**Recorded data:**
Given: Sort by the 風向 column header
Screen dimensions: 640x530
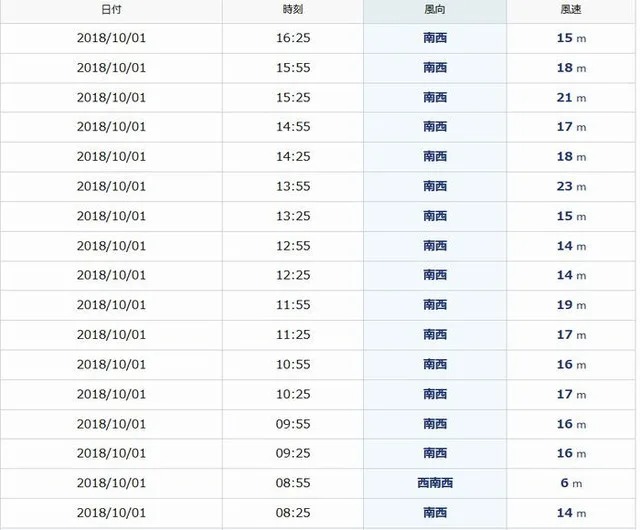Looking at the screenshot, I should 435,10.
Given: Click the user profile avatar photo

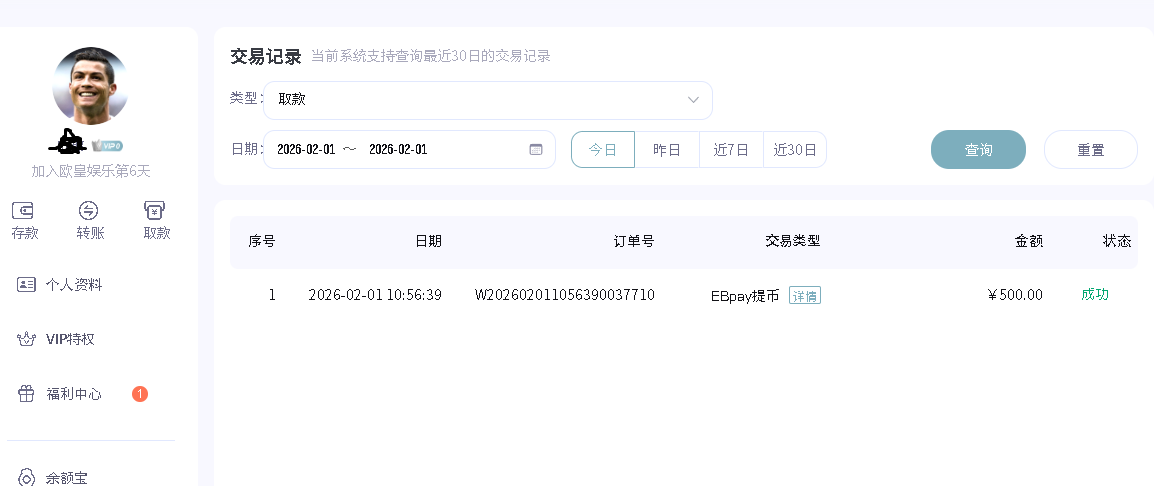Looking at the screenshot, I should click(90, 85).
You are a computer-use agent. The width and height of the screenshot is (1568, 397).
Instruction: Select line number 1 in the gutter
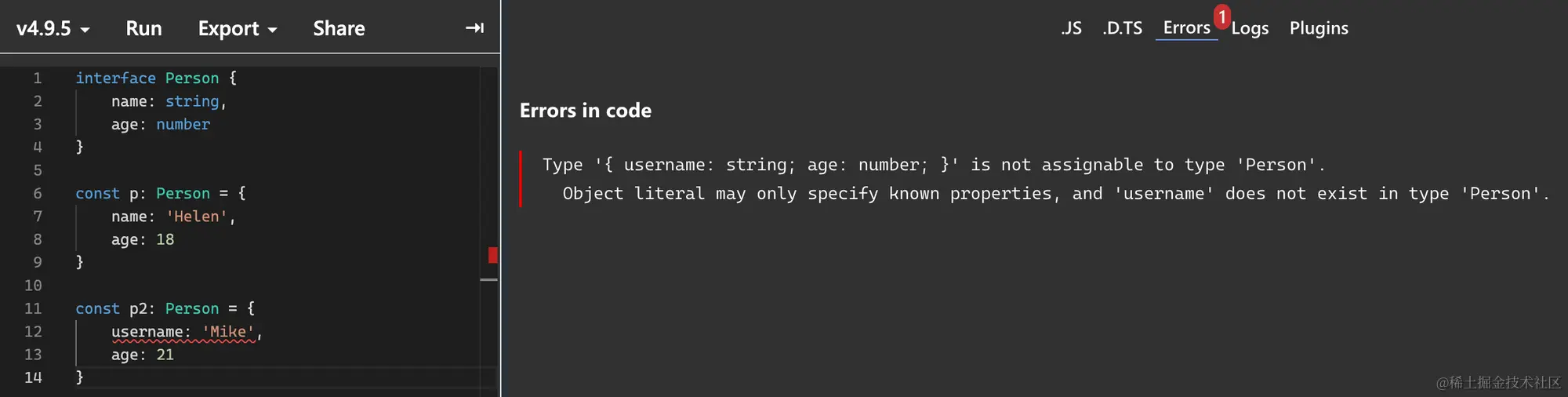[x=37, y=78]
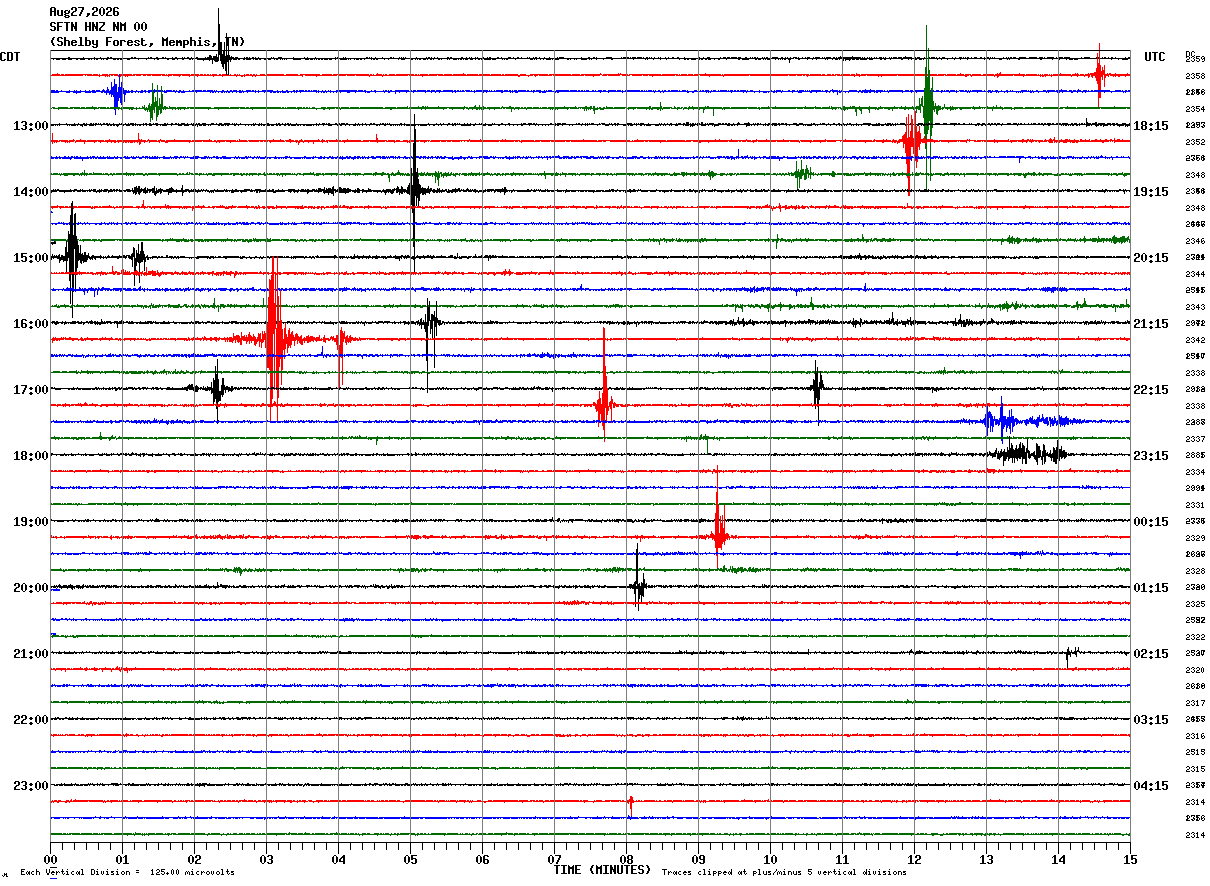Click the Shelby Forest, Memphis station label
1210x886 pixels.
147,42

==

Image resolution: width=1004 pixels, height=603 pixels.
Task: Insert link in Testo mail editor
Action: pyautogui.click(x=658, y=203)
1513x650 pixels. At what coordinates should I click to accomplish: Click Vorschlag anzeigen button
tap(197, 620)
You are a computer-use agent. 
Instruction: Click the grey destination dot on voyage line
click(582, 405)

**Your task:** How many lines of the data hold the string "agent"? Reply with the number alone.

**Answer area:** 2